THE REQUEST: Convert the entries below into a JSON list of strings, one string per line and no blank lines. Begin at the line that contains "Stanford (303, 381)" and continue through the last of the entries.

DATASET RECORDS:
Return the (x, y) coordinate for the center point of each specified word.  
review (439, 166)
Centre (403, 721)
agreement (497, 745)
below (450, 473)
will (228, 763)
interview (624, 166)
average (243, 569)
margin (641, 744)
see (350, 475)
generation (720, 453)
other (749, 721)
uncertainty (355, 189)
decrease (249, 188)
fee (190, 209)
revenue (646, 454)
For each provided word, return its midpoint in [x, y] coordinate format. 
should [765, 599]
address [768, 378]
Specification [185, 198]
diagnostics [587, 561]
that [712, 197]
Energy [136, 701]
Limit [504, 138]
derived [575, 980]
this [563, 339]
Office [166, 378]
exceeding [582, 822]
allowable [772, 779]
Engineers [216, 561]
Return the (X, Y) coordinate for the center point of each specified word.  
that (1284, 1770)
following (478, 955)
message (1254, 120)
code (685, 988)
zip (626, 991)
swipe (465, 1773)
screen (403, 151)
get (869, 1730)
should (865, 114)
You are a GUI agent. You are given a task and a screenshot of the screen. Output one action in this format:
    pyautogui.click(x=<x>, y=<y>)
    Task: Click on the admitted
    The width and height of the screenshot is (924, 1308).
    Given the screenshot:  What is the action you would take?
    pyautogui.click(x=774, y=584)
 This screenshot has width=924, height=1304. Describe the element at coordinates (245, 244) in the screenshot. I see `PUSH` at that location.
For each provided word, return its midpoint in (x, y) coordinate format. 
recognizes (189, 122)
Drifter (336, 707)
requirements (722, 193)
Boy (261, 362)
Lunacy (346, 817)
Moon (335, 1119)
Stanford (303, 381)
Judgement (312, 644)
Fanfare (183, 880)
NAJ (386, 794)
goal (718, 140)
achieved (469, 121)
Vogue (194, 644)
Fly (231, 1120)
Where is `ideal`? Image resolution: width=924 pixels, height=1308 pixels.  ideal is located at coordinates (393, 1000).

COMPLETE RESPONSE:
[
  "Stanford (303, 381)",
  "Judgement (312, 644)",
  "Fanfare (183, 880)",
  "NAJ (386, 794)",
  "goal (718, 140)",
  "achieved (469, 121)",
  "Vogue (194, 644)",
  "Fly (231, 1120)",
  "Where is `ideal`? Image resolution: width=924 pixels, height=1308 pixels.  ideal is located at coordinates (393, 1000)."
]